Researchers unlock protein role in plant homeostasis and lignin polymerization

Peer-Reviewed Publication

Chinese Academy of Sciences Headquarters

Researchers from China and the UK have discovered a protein complex that supports nutrient homeostasis and lignin polymerization in plants, thus suggesting a way to improve water and nutrient utilization in crops through molecular design.  

Their research was published in Science on Oct. 26. 

The study, led by Prof CHAO Daiyin from the Center for Excellence in Molecular Plant Sciences of the Chinese Academy of Sciences and Prof. David Salt from the University of Nottingham, focuses on the crucial role of dirigent proteins (DPs) in the formation of the Casparian strip in plant roots and in lignin polymerization.    

The Casparian strip is a specialized cell wall structure in the endodermal cells of plant roots. This structure is anchored tightly to the endodermal cell membrane, forming a critical barrier that regulates the diffusion of water and minerals in plants.  

Lignin is a complex organic polymer found in the cell walls of plants. It plays a key role in plants’ structural support, water transport, and defense against pathogens, herbivores, and UV radiation. The process of lignin monomer polymerization has long been debated: Random polymerization theory holds that lignin polymerization is a random and spontaneous process not regulated by protein factors, whereas a contrasting view suggests that this polymerization process is precisely regulated by DPs. However, rigorous genetic evidence for the latter view was lacking. 

In this study, the researchers identified a group of six DPs specifically expressed in the root endodermal cells of Arabidopsis and all localized in the Casparian strip. Through genetic analysis and Casparian strip lignin staining, the scientists discovered that this group of DPs is key to regulating the precise deposition of lignin in the Casparian strip and is an essential factor in maintaining the tight connection between the Casparian strip and the cell membrane.  

Mutations in DPs led to significant abnormalities in the deposition of Casparian strip lignin, thus disrupting the connection between the Casparian strip and the cell membrane. As a result, the Casparian strip could no longer function as a barrier to water and mineral element diffusion. This disruption severely disturbed the plant’s mineral homeostasis in various abiotic stress environments, including salt stress, osmotic stress, and low humidity stress.  

In addition, using genetic evidence and Raman spectroscopy, the researchers confirmed that the production of lignin in the Casparian strip is mediated by both the DP pathway and the Schengen pathway.  

Finally, through molecular biology, biochemistry, and in vitro lignin polymerization experiments, the researchers demonstrated that these DPs can form heterotrimeric complexes.
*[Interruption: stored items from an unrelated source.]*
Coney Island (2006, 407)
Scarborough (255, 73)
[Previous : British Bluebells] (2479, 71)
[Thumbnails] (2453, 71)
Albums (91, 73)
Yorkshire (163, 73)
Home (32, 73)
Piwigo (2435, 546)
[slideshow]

They also showed that these DPs are necessary for the polymerization of lignin monomers in the Casparian strip. 

This study expands the understanding of Casparian strip formation and its lignin deposition process from a cellular level to a biochemical level. It identifies the first protein complex directly involved in the regulation of Casparian strip lignin polymerization. It also provides for the first time direct genetic evidence confirming involvement of a DP complex in lignin production and deposition. Moreover, this study provides an important target for the biotechnological development of new crop varieties that efficiently utilize water and nutrients.